>> start Records
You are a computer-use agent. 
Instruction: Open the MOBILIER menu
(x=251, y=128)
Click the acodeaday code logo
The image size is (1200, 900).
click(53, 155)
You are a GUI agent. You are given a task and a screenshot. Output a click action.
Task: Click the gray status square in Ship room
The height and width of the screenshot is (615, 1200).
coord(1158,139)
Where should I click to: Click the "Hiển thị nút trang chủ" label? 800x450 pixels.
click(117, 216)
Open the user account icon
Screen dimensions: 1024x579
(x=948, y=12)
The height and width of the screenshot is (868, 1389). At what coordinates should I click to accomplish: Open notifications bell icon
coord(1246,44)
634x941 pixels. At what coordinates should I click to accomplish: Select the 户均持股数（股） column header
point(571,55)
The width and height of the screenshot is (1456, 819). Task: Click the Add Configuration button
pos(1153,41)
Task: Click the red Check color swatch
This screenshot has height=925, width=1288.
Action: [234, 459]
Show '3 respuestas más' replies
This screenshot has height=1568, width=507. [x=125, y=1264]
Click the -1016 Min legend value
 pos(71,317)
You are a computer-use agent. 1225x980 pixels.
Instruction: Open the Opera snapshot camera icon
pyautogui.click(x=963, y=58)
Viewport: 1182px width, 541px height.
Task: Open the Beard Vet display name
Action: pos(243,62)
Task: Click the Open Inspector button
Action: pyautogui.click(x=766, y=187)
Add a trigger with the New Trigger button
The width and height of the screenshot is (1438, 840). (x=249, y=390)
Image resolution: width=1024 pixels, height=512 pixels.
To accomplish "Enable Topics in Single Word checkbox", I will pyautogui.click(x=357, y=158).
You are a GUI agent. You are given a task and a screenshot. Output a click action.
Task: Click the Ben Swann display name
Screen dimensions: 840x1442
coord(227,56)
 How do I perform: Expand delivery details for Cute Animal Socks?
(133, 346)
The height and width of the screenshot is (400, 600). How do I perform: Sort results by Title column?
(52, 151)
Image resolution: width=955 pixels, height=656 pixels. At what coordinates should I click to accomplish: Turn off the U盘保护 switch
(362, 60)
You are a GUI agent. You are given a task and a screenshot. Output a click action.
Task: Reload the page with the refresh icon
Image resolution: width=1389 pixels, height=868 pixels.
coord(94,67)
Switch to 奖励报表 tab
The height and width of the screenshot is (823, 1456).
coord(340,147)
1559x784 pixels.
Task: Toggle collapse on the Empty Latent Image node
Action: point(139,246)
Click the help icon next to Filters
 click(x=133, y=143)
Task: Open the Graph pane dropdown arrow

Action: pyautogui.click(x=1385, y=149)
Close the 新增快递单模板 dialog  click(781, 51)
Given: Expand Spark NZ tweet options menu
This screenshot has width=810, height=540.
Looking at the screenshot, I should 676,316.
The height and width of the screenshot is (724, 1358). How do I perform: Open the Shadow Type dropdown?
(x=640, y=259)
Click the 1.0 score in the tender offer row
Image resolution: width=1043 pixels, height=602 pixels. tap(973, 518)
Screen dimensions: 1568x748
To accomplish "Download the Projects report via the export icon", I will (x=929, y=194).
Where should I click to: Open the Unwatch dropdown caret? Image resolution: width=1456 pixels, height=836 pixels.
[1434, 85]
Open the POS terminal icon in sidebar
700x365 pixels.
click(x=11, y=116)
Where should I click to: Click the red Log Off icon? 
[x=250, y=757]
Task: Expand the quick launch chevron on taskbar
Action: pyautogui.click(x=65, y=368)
>> end Records
Repeat every line of the listing above word for word.

You are a computer-use agent. 
Instruction: Open the MOBILIER menu
(x=251, y=128)
Click the acodeaday code logo
The image size is (1200, 900).
click(53, 155)
You are a GUI agent. You are given a task and a screenshot. Output a click action.
Task: Click the gray status square in Ship room
The height and width of the screenshot is (615, 1200).
coord(1158,139)
Where should I click to: Click the "Hiển thị nút trang chủ" label? 800x450 pixels.
click(117, 216)
Open the user account icon
Screen dimensions: 1024x579
(x=948, y=12)
The height and width of the screenshot is (868, 1389). At what coordinates should I click to accomplish: Open notifications bell icon
coord(1246,44)
634x941 pixels. At what coordinates should I click to accomplish: Select the 户均持股数（股） column header
point(571,55)
The width and height of the screenshot is (1456, 819). Task: Click the Add Configuration button
pos(1153,41)
Task: Click the red Check color swatch
This screenshot has height=925, width=1288.
Action: [234, 459]
Show '3 respuestas más' replies
This screenshot has height=1568, width=507. [x=125, y=1264]
Click the -1016 Min legend value
 pos(71,317)
You are a computer-use agent. 1225x980 pixels.
Instruction: Open the Opera snapshot camera icon
pyautogui.click(x=963, y=58)
Viewport: 1182px width, 541px height.
Task: Open the Beard Vet display name
Action: pos(243,62)
Task: Click the Open Inspector button
Action: pyautogui.click(x=766, y=187)
Add a trigger with the New Trigger button
The width and height of the screenshot is (1438, 840). (x=249, y=390)
Image resolution: width=1024 pixels, height=512 pixels.
To accomplish "Enable Topics in Single Word checkbox", I will pyautogui.click(x=357, y=158).
You are a GUI agent. You are given a task and a screenshot. Output a click action.
Task: Click the Ben Swann display name
Screen dimensions: 840x1442
coord(227,56)
 How do I perform: Expand delivery details for Cute Animal Socks?
(133, 346)
The height and width of the screenshot is (400, 600). How do I perform: Sort results by Title column?
(52, 151)
Image resolution: width=955 pixels, height=656 pixels. At what coordinates should I click to accomplish: Turn off the U盘保护 switch
(362, 60)
You are a GUI agent. You are given a task and a screenshot. Output a click action.
Task: Reload the page with the refresh icon
Image resolution: width=1389 pixels, height=868 pixels.
coord(94,67)
Switch to 奖励报表 tab
The height and width of the screenshot is (823, 1456).
coord(340,147)
1559x784 pixels.
Task: Toggle collapse on the Empty Latent Image node
Action: point(139,246)
Click the help icon next to Filters
 click(x=133, y=143)
Task: Open the Graph pane dropdown arrow

Action: pyautogui.click(x=1385, y=149)
Close the 新增快递单模板 dialog  click(781, 51)
Given: Expand Spark NZ tweet options menu
This screenshot has width=810, height=540.
Looking at the screenshot, I should 676,316.
The height and width of the screenshot is (724, 1358). How do I perform: Open the Shadow Type dropdown?
(x=640, y=259)
Click the 1.0 score in the tender offer row
Image resolution: width=1043 pixels, height=602 pixels. tap(973, 518)
Screen dimensions: 1568x748
To accomplish "Download the Projects report via the export icon", I will (x=929, y=194).
Where should I click to: Open the Unwatch dropdown caret? Image resolution: width=1456 pixels, height=836 pixels.
[1434, 85]
Open the POS terminal icon in sidebar
700x365 pixels.
click(x=11, y=116)
Where should I click to: Click the red Log Off icon? 
[x=250, y=757]
Task: Expand the quick launch chevron on taskbar
Action: pyautogui.click(x=65, y=368)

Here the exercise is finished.